On the other hand, private consumption stalled in the 3rd quarter under the weight of an increase in consumer prices, which reached 10.1% in October over one year, although retail sales showed a degree of solidity in the consumption of goods at the beginning of the 4th quarter.
This resistance could surprise as the increase in nominal salaries (+4.9% year-on-year in Q3 2022) is much lower than inflation. Rather, the explanation lies with the labour market, which is particularly vigorous. In the 3rd quarter employment rose by 4.4% year-on-year, and the Danish unemployment rate stood at only 2.3% according to the International Labour Office definition (see Chart 2).
This level of job creation has therefore enabled purchasing power to be maintained on an aggregate basis, without having positive growth in real wages.

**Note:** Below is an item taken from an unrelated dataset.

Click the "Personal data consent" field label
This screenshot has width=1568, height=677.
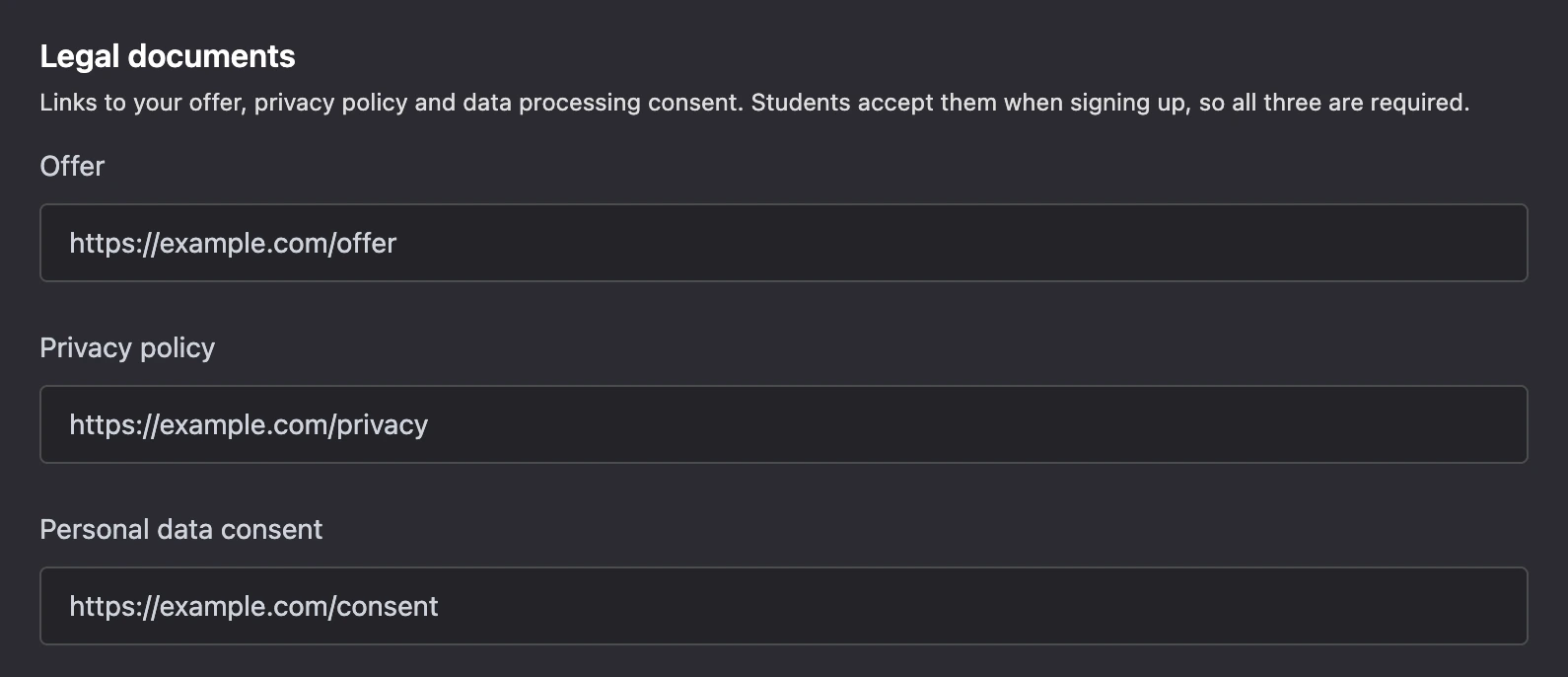[x=180, y=530]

The over-savings accumulated over the past two years have probably also helped to support consumption. Furthermore, the significant rise in energy prices does not seem to be affecting manufacturing production, which continues to perform remarkably well. Over the course of one year to September, Danish manufacturing production recorded a staggering growth rate of 23%. The specialisation of Danish industry in strategic sectors1 which are expanding strongly continues to be a winning strategy.
However, this strong momentum in the Danish economy is expected to stall in 2023. The labour market is expected to stabilise, and purchasing power will be eroded because of inflation. Exports are expected to weaken as global demand falls. And investment, particularly in construction, could fall with the rise in interest rates on home loans. For all these reasons, after a strong growth year in 2022 (+3%), the European Commission expects GDP in 2023 to be stagnant (+0%), followed by a gradual recovery in 2024 (+1.3%) (Chart 1).
Despite the decline in purchasing power, the Danish government is opting for less support for households and businesses, allowing it to keep the public finances in the black with an expected budget surplus of 1.8% of GDP in 2022. The government should continue to benefit from revenues that are higher than their expenditure in 2023 and 2024. This will result in rapid deleveraging, since public debt, which stood at 36.6% of GDP in 2021, should converge towards 32% of GDP by 2024.